Il sogno non è solo la soddisfazione allucinatoria di un desiderio, come ha sempre affermato Freud, ha diverse altre funzioni. Molti psicoanalisti affermano che se il sogno è una rielaborazione di pensieri ed emozioni della veglia, esso può rappresentare un tentativo di compensazione di qualche fragilità nell’atteggiamento del sognatore. Il sogno contribuisce a mantenere un equilibrio psichico utile ad affrontare gli eventi stressanti.

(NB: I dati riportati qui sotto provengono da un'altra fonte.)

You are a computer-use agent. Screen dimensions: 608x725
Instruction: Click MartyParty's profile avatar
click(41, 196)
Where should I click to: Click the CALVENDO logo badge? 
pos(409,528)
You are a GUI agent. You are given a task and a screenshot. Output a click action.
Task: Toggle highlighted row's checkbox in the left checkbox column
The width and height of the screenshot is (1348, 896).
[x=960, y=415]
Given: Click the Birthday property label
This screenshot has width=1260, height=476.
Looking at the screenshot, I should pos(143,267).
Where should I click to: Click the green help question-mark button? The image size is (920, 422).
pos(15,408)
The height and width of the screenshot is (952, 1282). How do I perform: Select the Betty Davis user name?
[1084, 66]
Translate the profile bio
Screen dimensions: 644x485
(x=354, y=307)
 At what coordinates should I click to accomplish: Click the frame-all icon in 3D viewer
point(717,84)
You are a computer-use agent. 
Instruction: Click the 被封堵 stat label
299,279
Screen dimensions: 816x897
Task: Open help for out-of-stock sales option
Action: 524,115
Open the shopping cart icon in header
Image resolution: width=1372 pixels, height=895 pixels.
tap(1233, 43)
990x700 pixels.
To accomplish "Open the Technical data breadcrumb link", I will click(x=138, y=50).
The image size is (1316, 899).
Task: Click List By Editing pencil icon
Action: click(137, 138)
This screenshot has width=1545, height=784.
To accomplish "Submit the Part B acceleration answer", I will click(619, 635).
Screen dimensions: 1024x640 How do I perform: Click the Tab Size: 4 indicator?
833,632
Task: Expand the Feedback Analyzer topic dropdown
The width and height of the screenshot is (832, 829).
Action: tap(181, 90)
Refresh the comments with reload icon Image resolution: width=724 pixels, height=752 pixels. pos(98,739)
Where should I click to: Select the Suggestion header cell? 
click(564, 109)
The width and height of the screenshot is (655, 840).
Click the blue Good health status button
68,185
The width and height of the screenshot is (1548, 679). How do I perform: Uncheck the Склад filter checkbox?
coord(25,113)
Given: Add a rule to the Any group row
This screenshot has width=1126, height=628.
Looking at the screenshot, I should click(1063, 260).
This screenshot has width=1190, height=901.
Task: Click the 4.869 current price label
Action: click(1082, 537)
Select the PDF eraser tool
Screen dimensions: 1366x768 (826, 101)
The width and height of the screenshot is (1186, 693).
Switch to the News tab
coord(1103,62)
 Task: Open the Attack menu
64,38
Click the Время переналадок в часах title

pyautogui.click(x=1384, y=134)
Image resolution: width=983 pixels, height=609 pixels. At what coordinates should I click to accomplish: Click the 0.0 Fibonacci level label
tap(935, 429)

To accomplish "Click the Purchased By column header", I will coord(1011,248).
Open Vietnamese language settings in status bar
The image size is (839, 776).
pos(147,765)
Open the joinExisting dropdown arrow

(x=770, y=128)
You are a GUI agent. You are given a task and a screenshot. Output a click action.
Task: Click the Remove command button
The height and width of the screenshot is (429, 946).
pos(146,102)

Inoltre, se consideriamo lo stretto rapporto tra mente e corpo, nel sogno possiamo cogliere segnali di una malattia in incubazione o anticipazioni su eventi futuri. Non si tratta certo di magia ma del fatto che, e numerose ricerche lo dimostrano, la parte inconscia della mente riesce a percepire stimoli che razionalmente non riusciamo a cogliere.
Sebbene il mascheramento simbolico del materiale inconscio operato dalla censura e le troppe informazioni sovrapposte rendano il sogno ambiguo e di non facile comprensione, riteniamo questa speciale esperienza metaforica esplorabile da posizioni diverse e a più livelli di complessità. Dal punto di vista della comprensione del sogno come autoconoscenza, il sognatore dovrebbe porsi in quel particolare atteggiamento di appassionata quanto “ingenua ricerca” (nel senso di curiosità e meraviglia) di altri modi di essere in situazioni forse a lungo temute o desiderate. Atteggiamento che sia anche tollerante di quella incertezza e ambiguità dal momento che, come ci suggerisce il sogno di Alice: “due più due sembra costantemente fare qualsiasi cosa tranne che quattro”.

Riferimenti bibliografici

  • American Psychiatric Association (1994) DSM-IV: Diagnostic and Statistical Manual of Mental Disorders, fourth edition. American Psychiatric Association, Washington, D.C. Trad. it. Manuale diagnostico e statistico dei disturbi mentali, Masson, Milano, 1996.
  • Bolognini S., (a cura di), Il sogno cento anni dopo, Bollati Boringhieri, Torino, 2000.
  • Freud S., L’interpretazione dei sogni, Bollati Boringhieri, Torino, 1985.
  • Fromm E., Il linguaggio dimenticato. La natura dei miti e dei sogni, Saggi Tascabili Bompiani, 1994.
  • Mancia M., Breve storia del sogno, Marsilio, Venezia, 1998.
  • Segal H., Scritti psicoanalitici, Astrolabio, Roma, 1984.
  • Solms M., Kaplan Solms K., Neuropsicoanalisi, Raffaello Cortina, Milano, 2002.
  • Solms M., Turnbull O., Il cervello e il mondo interno, Raffaello Cortina, Milano, 2004.
  • Winnicott D. W., Gioco e realtà, Armando, Roma, 1974.
  • Winnicott D. W., Sviluppo affettivo e ambiente, Armando, Roma, 1970.